Wednesday 31 July 2013

Lows and Highs

So we’re over halfway through the year. And my goodness it’s gone by quickly. It’s been a rollercoaster of sorts for me. There have been massive highs and massive lows.
In the low corner:
We have boys, income and weight. All the usual suspects.  The year got off to a slow start job-wise after finishing my degree in 2012. It was pretty tough there for a while without much income coming in, which meant I was eating into my savings a fair bit. I still had the job I’d entertained whilst studying, but the hours weren’t enough. Seeing my bank balance diminish was not fun, and it was getting to be a source of stress the longer it went on.
Unfortunately, over the last year I met a boy who I liked more than I’ve ever liked a boy before. Not going to lie, I had high hopes. These hopes were dashed. Not once, but three times. The boy who I thought was lovely and sweet turned out to be completely selfish and mean. Not to mention the most confusing person I’ve ever come across. I shed a few tears over this boy, which I know is completely stupid. And the worst part about it all is that I still hold him on a pedestal. Argh! Some of my lowest of the low moments were because of this boy. And that annoys me immeasurably. Fortunately said boy no longer resides in the same city as me.
Weight is a constant struggle of mine. It weighs (…cringe…) on my mind all the time and is where much of my self-esteem issues stem from. I know I’m not fat but my ideal body is very far from where I am at the moment. I know that weight is so unimportant in the scheme of things and doesn’t define who I am but it’s still something I seem to see as being very significant and thus I feel pretty stink about it at times.
In the high corner:
We have income and travel. After doing a bit of experience at the local paper, I was offered a 35 hour/week job. This has enabled me to build my savings again. It’s also been excellent in terms of getting articles published. This will help me build a portfolio and increase my job prospects in the future. There have also been some very exciting days on the job, which has resulted in being on the 6pm news and interviews with Stan Walker, Ruby Frost and Benny Tipene (household names here in NZ). Days like that make me so excited about my area of work.

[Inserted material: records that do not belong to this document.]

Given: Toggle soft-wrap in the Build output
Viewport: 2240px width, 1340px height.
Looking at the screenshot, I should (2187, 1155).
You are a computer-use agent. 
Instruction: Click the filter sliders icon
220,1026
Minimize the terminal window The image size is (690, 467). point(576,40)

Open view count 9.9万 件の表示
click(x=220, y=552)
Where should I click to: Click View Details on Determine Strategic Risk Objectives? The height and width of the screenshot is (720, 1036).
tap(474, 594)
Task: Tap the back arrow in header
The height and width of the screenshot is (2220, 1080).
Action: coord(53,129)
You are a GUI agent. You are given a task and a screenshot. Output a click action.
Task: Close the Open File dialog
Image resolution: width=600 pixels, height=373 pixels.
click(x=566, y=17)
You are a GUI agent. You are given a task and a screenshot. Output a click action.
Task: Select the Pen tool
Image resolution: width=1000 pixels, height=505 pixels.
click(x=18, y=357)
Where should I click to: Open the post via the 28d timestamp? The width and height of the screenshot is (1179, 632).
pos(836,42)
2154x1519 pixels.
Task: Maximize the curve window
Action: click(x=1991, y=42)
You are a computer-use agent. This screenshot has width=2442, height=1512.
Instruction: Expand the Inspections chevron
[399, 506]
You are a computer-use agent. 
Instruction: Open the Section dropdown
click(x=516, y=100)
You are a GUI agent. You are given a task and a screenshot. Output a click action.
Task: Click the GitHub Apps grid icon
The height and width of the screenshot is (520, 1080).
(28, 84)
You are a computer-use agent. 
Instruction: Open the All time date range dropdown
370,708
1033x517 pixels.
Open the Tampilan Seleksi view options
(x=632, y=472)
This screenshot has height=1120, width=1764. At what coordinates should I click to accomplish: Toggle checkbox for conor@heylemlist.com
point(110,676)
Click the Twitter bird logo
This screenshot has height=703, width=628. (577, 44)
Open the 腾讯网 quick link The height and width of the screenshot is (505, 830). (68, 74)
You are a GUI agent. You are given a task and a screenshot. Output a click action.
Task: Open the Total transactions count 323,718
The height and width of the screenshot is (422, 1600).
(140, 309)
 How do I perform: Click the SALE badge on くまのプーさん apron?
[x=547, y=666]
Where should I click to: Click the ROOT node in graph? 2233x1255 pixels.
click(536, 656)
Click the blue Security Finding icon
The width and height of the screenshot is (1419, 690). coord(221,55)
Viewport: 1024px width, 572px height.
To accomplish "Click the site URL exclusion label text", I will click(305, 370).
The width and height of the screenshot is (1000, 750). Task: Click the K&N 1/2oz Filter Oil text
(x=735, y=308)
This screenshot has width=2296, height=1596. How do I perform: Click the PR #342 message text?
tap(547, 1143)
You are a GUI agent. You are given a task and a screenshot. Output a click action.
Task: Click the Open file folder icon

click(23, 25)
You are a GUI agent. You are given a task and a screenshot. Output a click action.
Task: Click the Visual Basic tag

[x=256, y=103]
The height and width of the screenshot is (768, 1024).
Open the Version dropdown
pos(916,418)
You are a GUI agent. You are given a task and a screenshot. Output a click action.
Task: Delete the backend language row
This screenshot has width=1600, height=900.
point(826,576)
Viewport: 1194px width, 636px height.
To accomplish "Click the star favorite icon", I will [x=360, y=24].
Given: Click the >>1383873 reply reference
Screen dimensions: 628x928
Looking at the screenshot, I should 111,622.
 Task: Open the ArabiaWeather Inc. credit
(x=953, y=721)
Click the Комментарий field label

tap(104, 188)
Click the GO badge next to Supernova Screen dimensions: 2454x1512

A recent high is that I’m going to Thailand at the end of this year! I’ve wanted to travel for so long and am now finally getting to do it. South East Asia looks like such a fascinating place and it’s a massive  understatement to say that I'm excited. I'm going with a really good friend of mine and one of her mates and it is going to be just amazing. We are going to get lost in a different culture. I can't wait.
 
I think the last couple of years have been particularly formative for me, as what has been in my path has really solidified my beliefs, values and personality. Even the tough times teach you things about yourself, and how you'd approach a certain situation differently in future. And I'm incredibly blessed to have the most amazingly supportive friends and family. I can't even imagine life without them.